General information
- Type: Powered parachute
- National origin: United States
- Manufacturer: Airframes Unlimited
- Status: In production

= Airframes Unlimited T-103 =

American powered parachute

The Airframes Unlimited T-103 is an American powered parachute designed and produced by Airframes Unlimited of Athens, Texas.

The aircraft was originally offered as plans only by Powered Parachute Plans, also of Athens, Texas. When parts for complete aircraft were made available these were supplied by Airframes Unlimited and gradually the two enterprises were unified under the latter name.

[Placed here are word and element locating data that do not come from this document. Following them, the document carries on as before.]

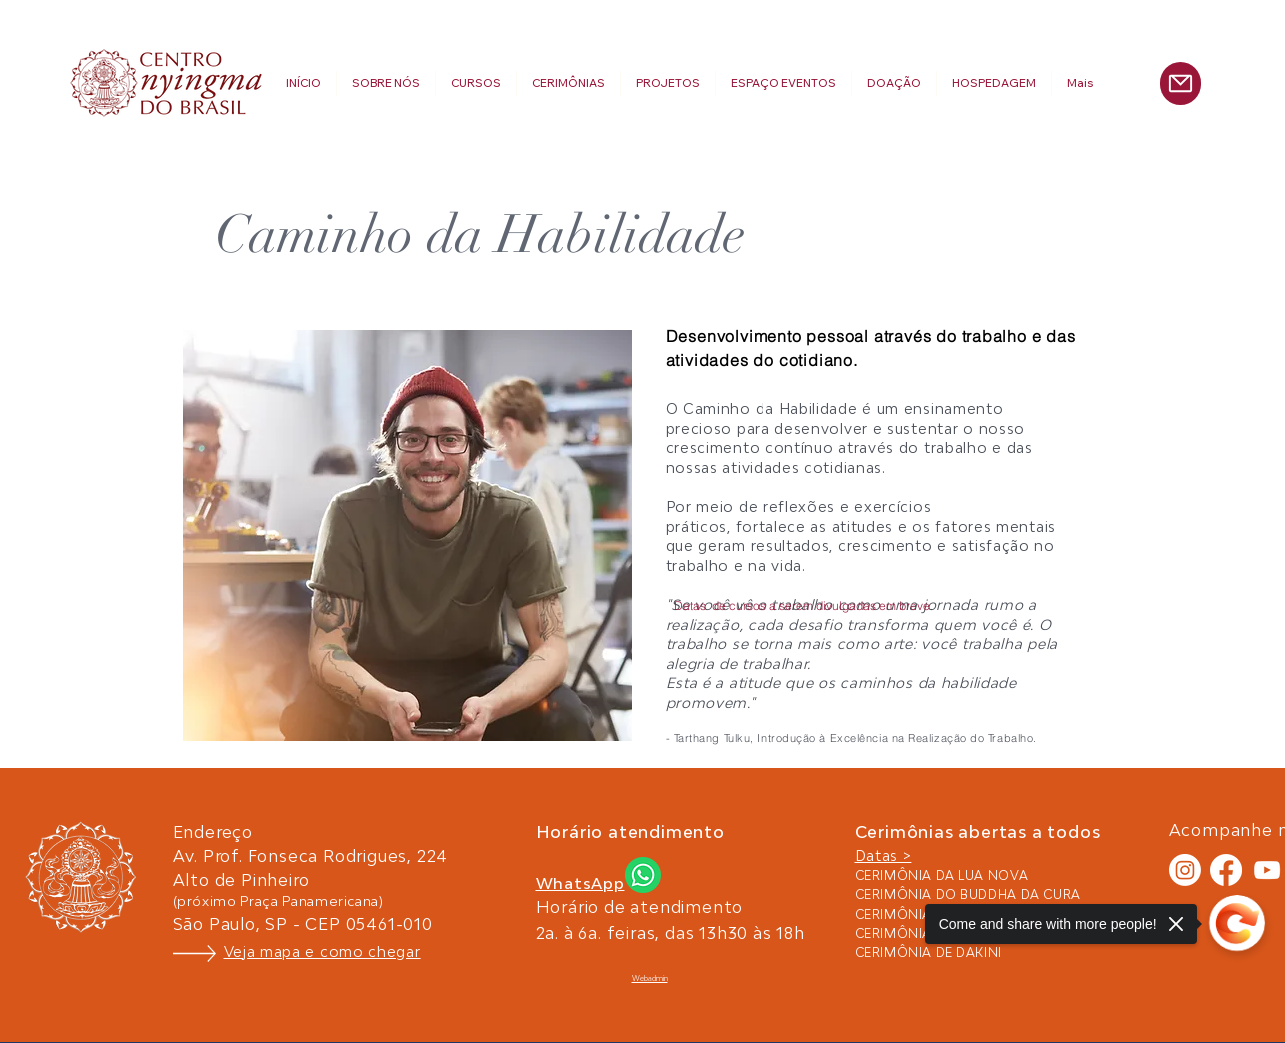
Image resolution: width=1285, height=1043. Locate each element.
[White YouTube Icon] (1267, 870)
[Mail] (1180, 83)
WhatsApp (580, 883)
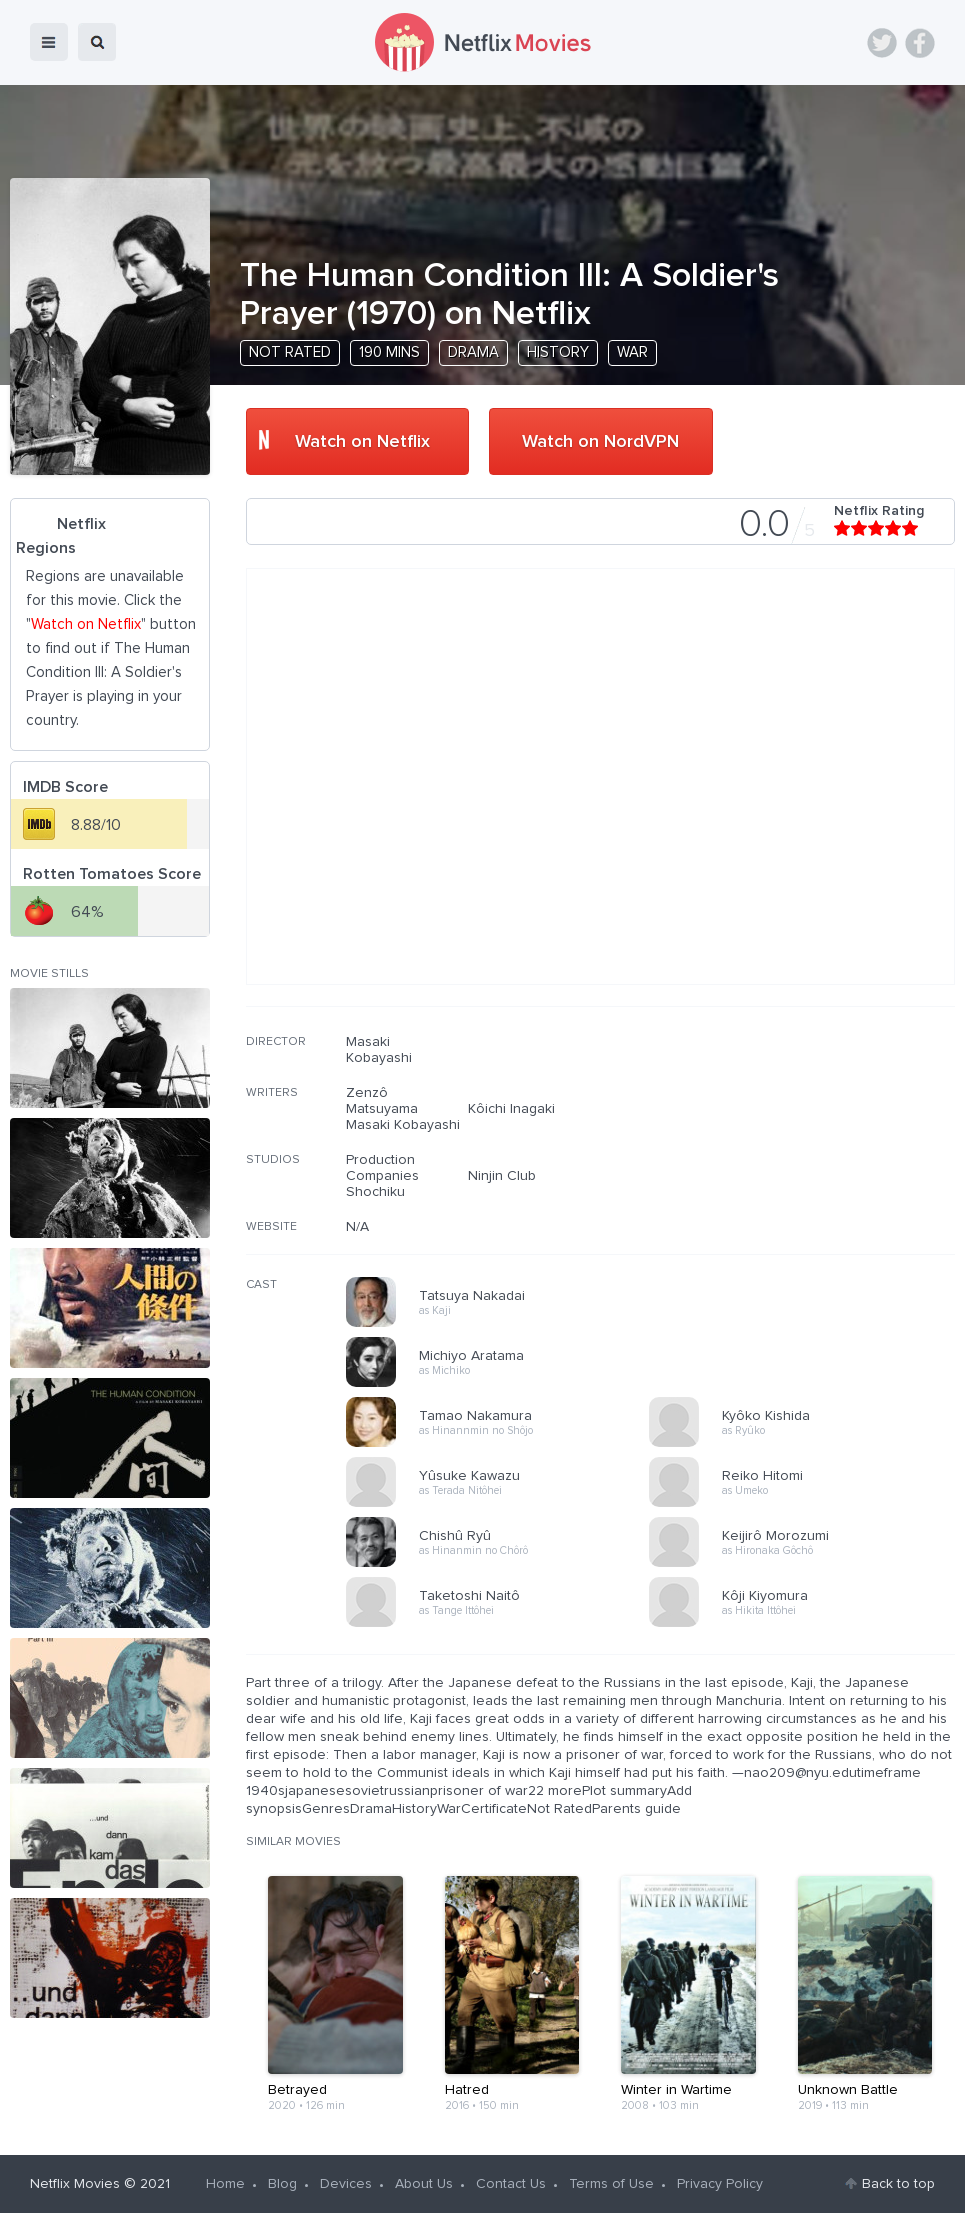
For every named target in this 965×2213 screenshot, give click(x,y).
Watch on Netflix (362, 442)
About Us (424, 2184)
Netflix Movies (75, 2184)
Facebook (920, 43)
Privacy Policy (720, 2184)
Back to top (898, 2184)
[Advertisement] (805, 1162)
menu (49, 42)
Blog (282, 2184)
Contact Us (511, 2184)
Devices (346, 2184)
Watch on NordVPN (600, 442)
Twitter (882, 43)
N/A (357, 1227)
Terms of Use (611, 2184)
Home (225, 2184)
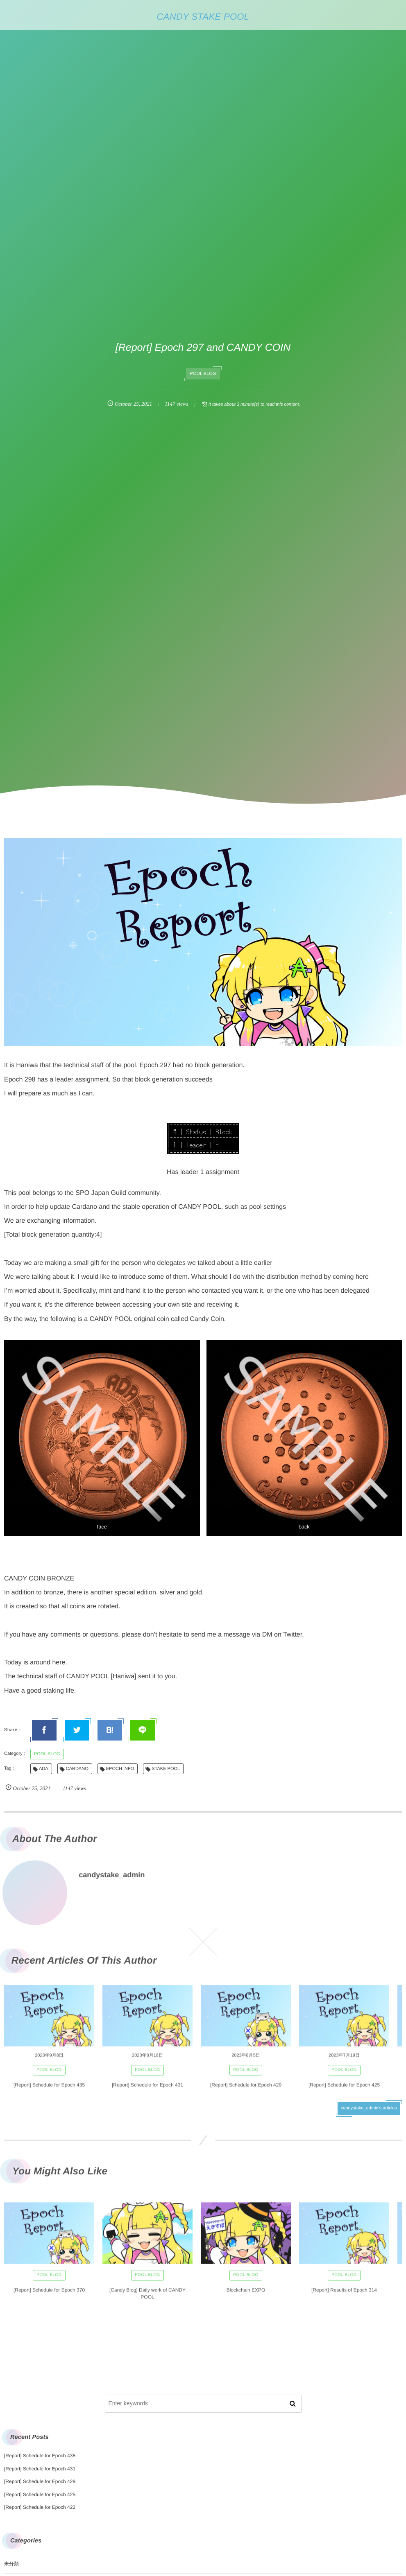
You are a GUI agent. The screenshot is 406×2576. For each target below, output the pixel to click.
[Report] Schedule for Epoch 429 (245, 2090)
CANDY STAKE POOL (203, 16)
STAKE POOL (166, 1768)
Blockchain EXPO (246, 2295)
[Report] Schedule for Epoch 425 (344, 2090)
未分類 (11, 2564)
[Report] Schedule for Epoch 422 (39, 2507)
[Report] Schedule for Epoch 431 (147, 2090)
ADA (43, 1768)
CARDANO (77, 1768)
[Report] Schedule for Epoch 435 (49, 2090)
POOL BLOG (203, 373)
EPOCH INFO (120, 1768)
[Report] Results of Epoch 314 (344, 2295)
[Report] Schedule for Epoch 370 (49, 2295)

==Design and development==
The aircraft was designed to comply with the US FAR 103 Ultralight Vehicles rules, including the category's maximum empty weight of 254 lb. The manufacturer says "The T-103 can be built to be part 103 compliant without any trouble." It features a parachute-style high-wing, two-seats-in-tandem, tricycle landing gear and accepts a wide variety of two stroke and four stroke engines mounted in pusher configuration.

The aircraft is built from welded 4130 steel tubing, with a 6061-T6 aluminum engine mount plate. In flight steering is accomplished via levers that actuate the canopy brakes, creating roll and yaw. On the ground the aircraft has lever-controlled nosewheel steering. The main landing gear incorporates spring rod suspension. The design uses an overhead adjustable canopy hang point, called a "cg spreader bar" to establish the correct canopy attachment point and hence the aircraft's flight attitude and torque offset.

The aircraft was originally supplied only in the form of illustrated plans provided on a CD-ROM in Microsoft Word .doc format. Later parts and sub-assemblies were made available and then complete carriages, less canopy, propeller and engine.